II. LE FAUX DÉBAT DE LA « SMICARDISATION » DE LA SOCIÉTÉ CACHE UN VRAI PROBLÈME DE STAGNATION DES SALAIRES AU LONG DES CARRIÈRES

A. UNE AUGMENTATION CONJONCTURELLE DU NOMBRE DE SALARIÉS AU SMIC DIFFICILE À VIVRE

La part des salariés rémunérés au Smic a particulièrement crû avec les revalorisations successives de ce dernier, atteignant 17,3 % des salariés du secteur privé hors agricole au 1er janvier 2023. Une telle augmentation a déjà été constatée en 2005, avant de redescendre progressivement à 11 %. Ce phénomène s'est doublé d'un tassement des salaires, qui s'est traduit par un resserrement entre le premier et le dernier niveau hiérarchique des SMH. En outre, le rattrapage par le Smic de salariés dont la rémunération était auparavant supérieure a provoqué un sentiment bien réel de déclassement social.

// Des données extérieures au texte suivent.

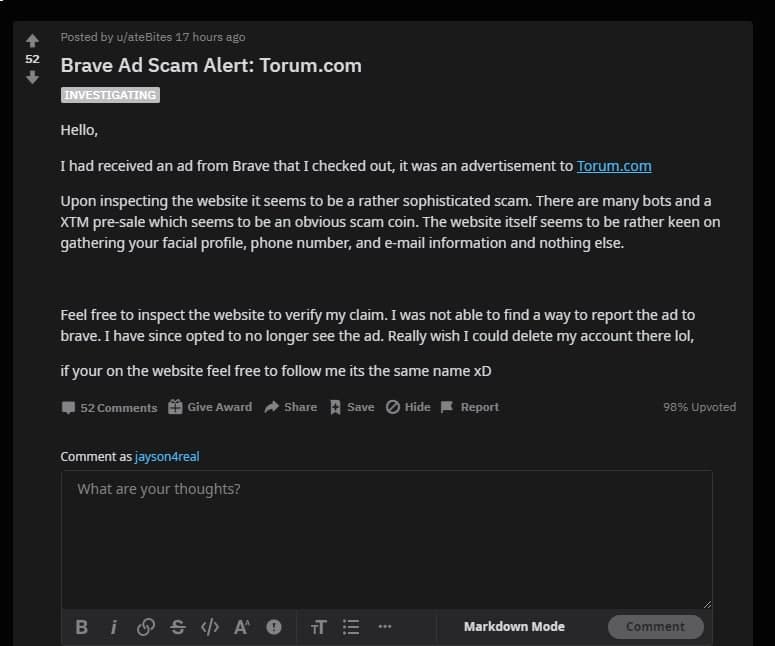Toggle inline code formatting
This screenshot has width=775, height=646.
[x=210, y=627]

Cette situation concerne particulièrement le secteur social et médico-social, au sein duquel les modalités de négociations salariales sont pourtant fortement dictées par les pouvoirs publics. À l'échelle totale de la branche associative sanitaire, sociale et médico-sociale (Bass), environ un salarié sur cinq reçoit un salaire compris entre 1 et 1,2 Smic.

B. LA « SMICARDISATION » CONTRE LAQUELLE LES POUVOIRS PUBLICS DOIVENT LUTTER EN PRIORITÉ EST LA STAGNATION DU SALAIRE AU COURS DE LA CARRIÈRE PROFESSIONNELLE

La stagnation salariale au cours de la carrière constitue le principal problème auquel les salariés sont confrontés, et doit donc concentrer les efforts des politiques publiques. Ce constat doit conduire à ne pas entraver les secteurs économiques qui, naturellement, permettent une ascension salariale importante, à commencer par l'industrie.

Plus largement, il conviendrait d'apporter un soutien public ciblé sur les branches professionnelles qui, par la nature de leur secteur d'activité, sont en difficulté pour offrir une progression salariale satisfaisante à leurs salariés. Ce soutien pourrait être assuré via les dotations accordées par France compétences aux opérateurs de compétence (Opco), en majorant le financement des plans de développement des compétences des branches qui s'engagent dans des accords incitant au développement des compétences et à la formation continue. De même, le Fonds national de l'emploi-Formation, dans le cadre du conventionnement entre l'État et chaque Opco, pourrait intégrer un objectif d'aide à la progression salariale. Enfin, pour les secteurs d'activité qui concentrent les stagnations salariales, il faut encourager les perspectives d'évolution hors de l'entreprise. L'État doit ainsi soutenir les initiatives de certaines branches, comme celle du bâtiment, qui structurent des écoles de formation visant à former les salariés du secteur pour en faire les cadres dirigeants des entreprises de la branche.

En revanche, la révision des classifications de branche, pour essentielle qu'elle soit à long terme dans la valorisation des compétences, ne constitue pas à court terme un levier de « désmicardisation » des carrières. Ces révisions sont des procédures lourdes à engager et longues à aboutir, ce qui justifierait un meilleur accompagnement de l'État en ingénierie de ces projets.